* Begin SELECTED EXTRACT *
This part was not clear to me, but it finds the fuzzy keywords.

In [10]:
"""
Retrieve the nodes where there is a fuzzy match,
via levenshtein distance, and with respect to max_cost
Args:
    word (str): word to find a fuzzy match for
    max_cost (int): maximum levenshtein distance when performing the fuzzy match
    start_node (dict): Trie node from which the search is performed
Yields:
    node, cost, depth (tuple): A tuple containing the final node,
                              the cost (i.e the distance), and the depth in the trie
"""
keyword_processor = KeywordProcessor(case_sensitive=True)
keyword_processor.add_keyword('Marie', 'Mary')
next(keyword_processor.levensthein('Maria', max_cost=1))

({'_keyword_': 'Mary'}, 1, 5)

In [11]:
keyword_processor = KeywordProcessor(case_sensitive=True)
keyword_processor.add_keyword('Marie Blanc', 'Mary')
* End SELECTED EXTRACT *
* Begin STORED ROWS *
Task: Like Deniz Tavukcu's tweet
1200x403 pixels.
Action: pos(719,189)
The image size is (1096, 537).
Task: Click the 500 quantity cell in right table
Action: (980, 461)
* End STORED ROWS *
REQUIRED WORK:
(a) In the fuzzy keyword matching excerpt, what three values make up the tuple yielded by the search?
(b) Extend the fuzzy keyword matching excerpt from the point where it stops.

OUTPUTS IN ORDER:
(a) The final node, the cost (the Levenshtein distance), and the depth in the trie.

(b)
next(keyword_processor.levensthein('Mari', max_cost=1))

({' ': {'B': {'l': {'a': {'n': {'c': {'_keyword_': 'Mary'}}}}}}}, 1, 5)

In [12]:
keyword_proc = KeywordProcessor()
keyword_proc.add_keyword('keyword')
keyword_proc.add_keyword('keyword with many words')
sentence = "This sentence contains a keywrd with many woords"
print(keyword_proc.extract_keywords(sentence, span_info=True, max_cost=2))
print(keyword_proc.extract_keywords(sentence, span_info=True, max_cost=1))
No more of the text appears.